The broader objective of the Epilepsy-Connect informatics platform is to enable greater understanding of the consciousness state system that could be useful in improving diagnostic accuracy and patient care, as well as predicting surgical necessity and/or outcomes. To demonstrate and validate the use of Epilepsy-Connect for this purpose, we composed a simple query of the public access data to examine patients who had experienced at least one dialeptic seizure during the recorded evaluation. The resulting cohort included six patients.

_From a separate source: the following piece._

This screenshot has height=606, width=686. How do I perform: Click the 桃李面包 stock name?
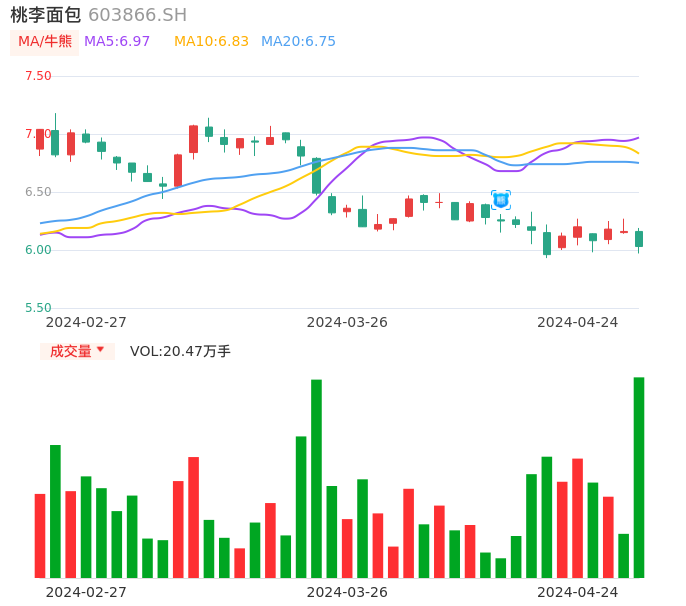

While the results of this case study are enlightening, further analysis is needed to fully comprehend the complexities of the various networks associated with alterations of consciousness states. Comparisons across the selected cohort could reveal network changes that occur during seizures in which a patient presents with dialepsis. Moreover, comparisons across multiple cohorts could foster understanding of network changes that occur during any seizure-induced alteration of consciousness state.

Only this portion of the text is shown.